**PROBLEM:** Can you put the stretch of the material from the line containing "The image size is (480, 640)." through the line containing "pos(240,109)" into a JSON list of strings, one string per line, with blank lines and the pictures left out?

+++++

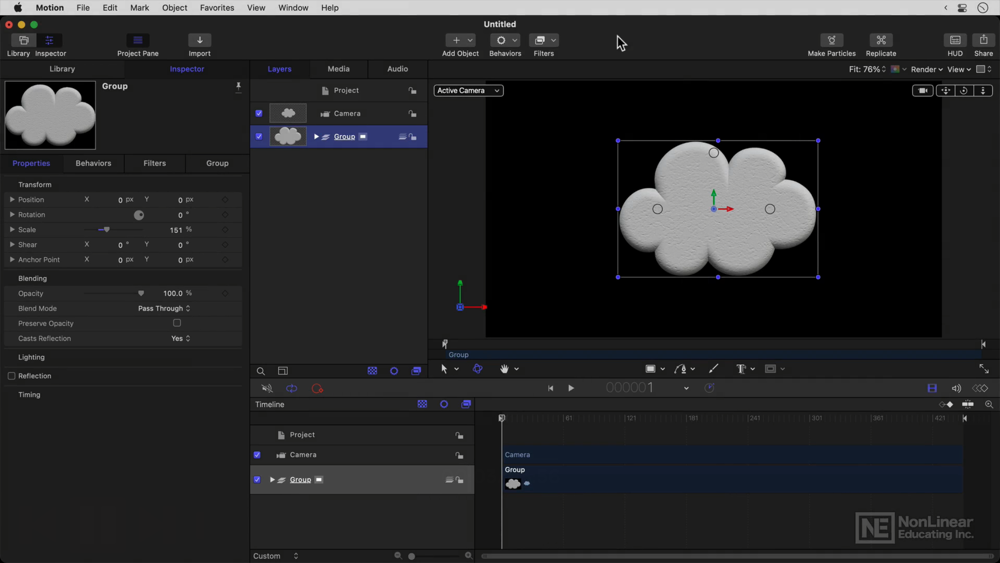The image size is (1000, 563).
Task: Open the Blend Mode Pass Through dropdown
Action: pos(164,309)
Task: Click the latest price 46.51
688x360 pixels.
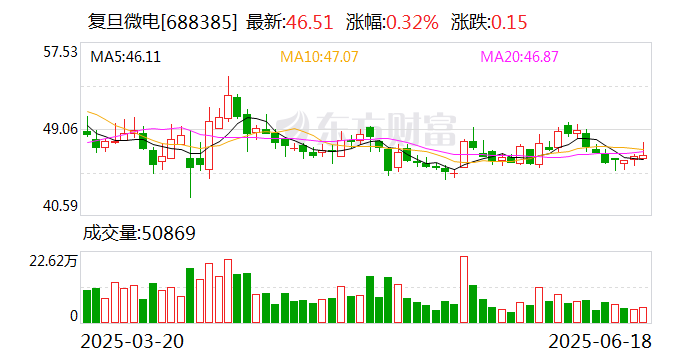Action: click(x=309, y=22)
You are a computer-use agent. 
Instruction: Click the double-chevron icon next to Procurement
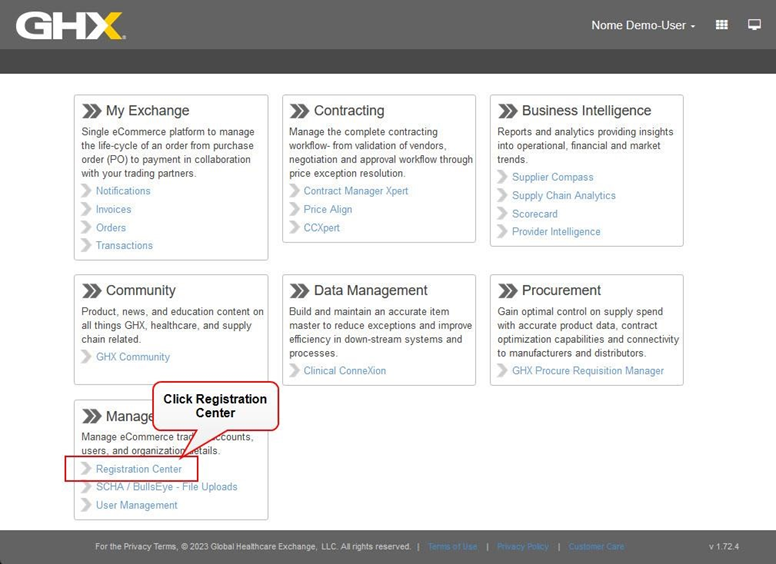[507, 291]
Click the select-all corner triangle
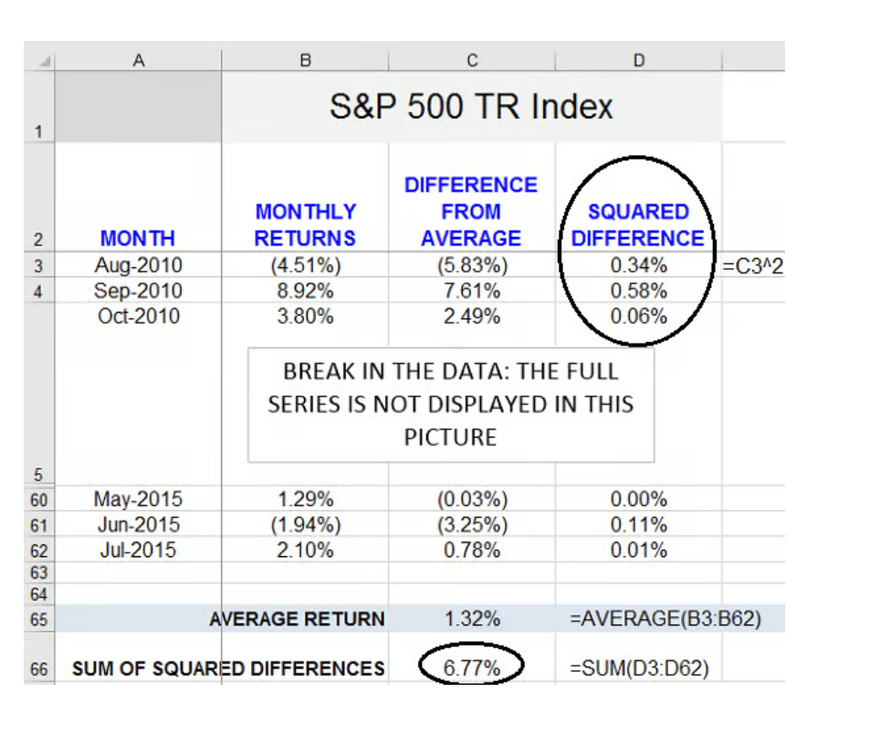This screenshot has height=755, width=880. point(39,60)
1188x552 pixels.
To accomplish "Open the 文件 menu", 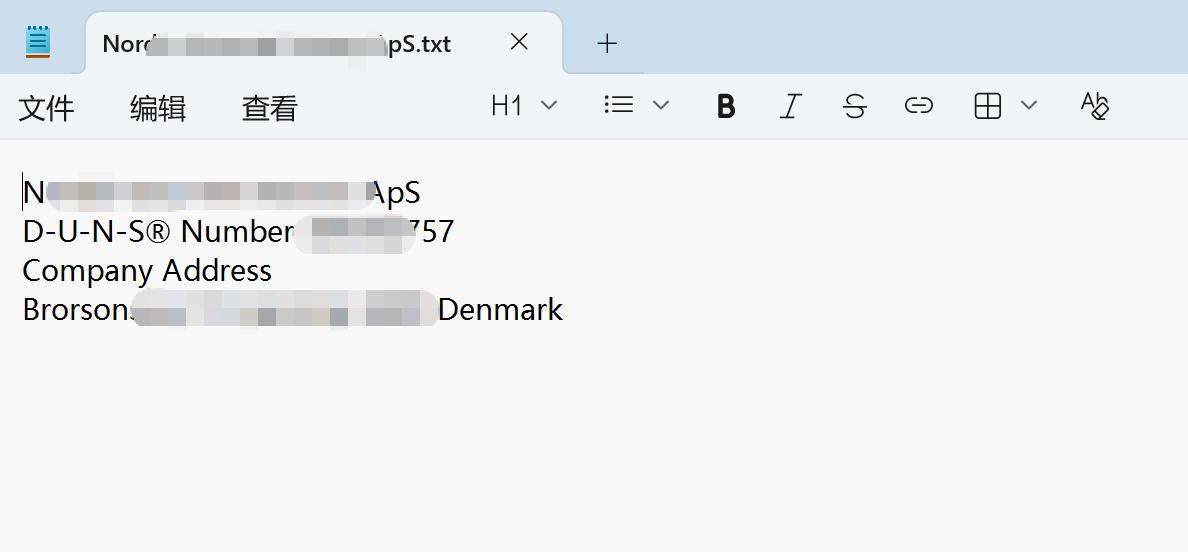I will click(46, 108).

+++++

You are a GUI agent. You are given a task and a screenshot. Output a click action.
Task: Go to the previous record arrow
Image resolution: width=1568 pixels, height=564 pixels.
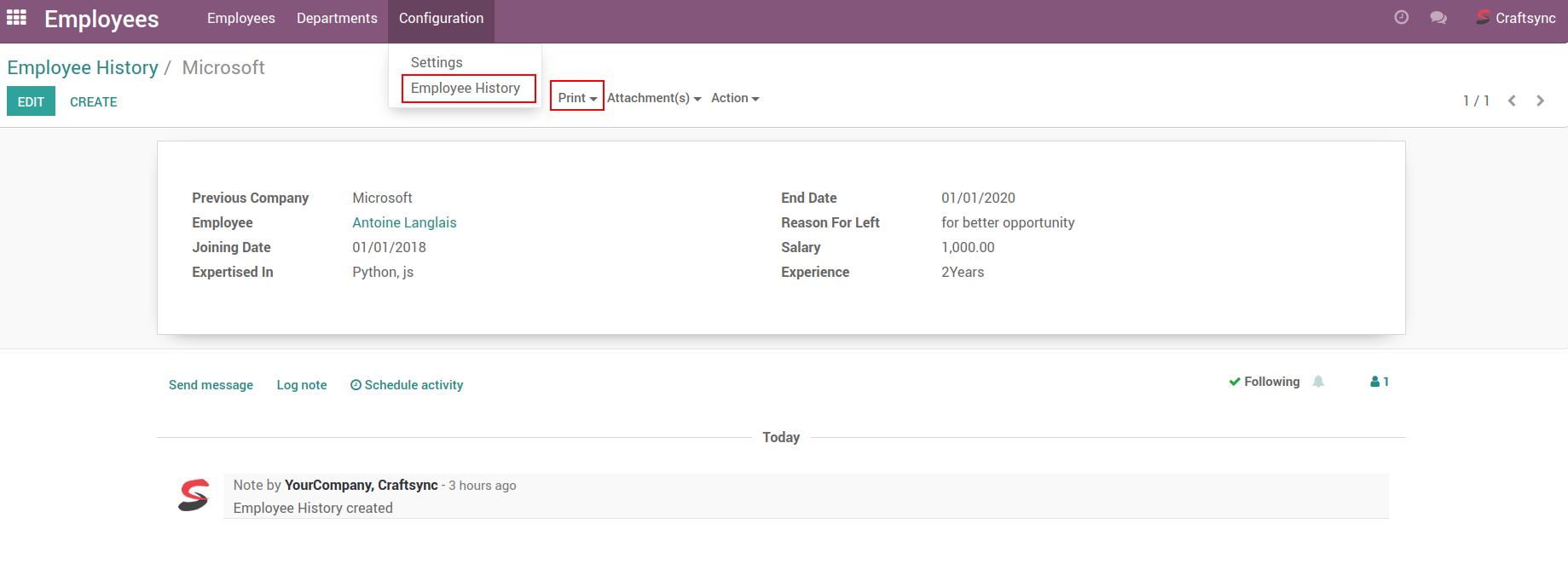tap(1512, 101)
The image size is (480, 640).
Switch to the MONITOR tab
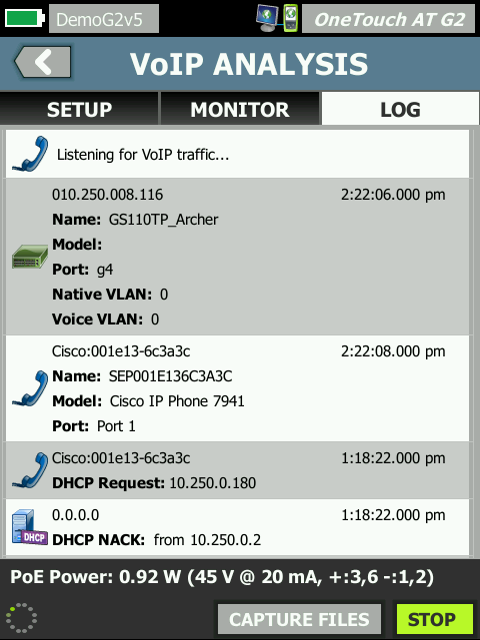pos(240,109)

+++++

**EXPECTED ANSWER:**
[
  "The image size is (480, 640).",
  "Switch to the MONITOR tab",
  "pos(240,109)"
]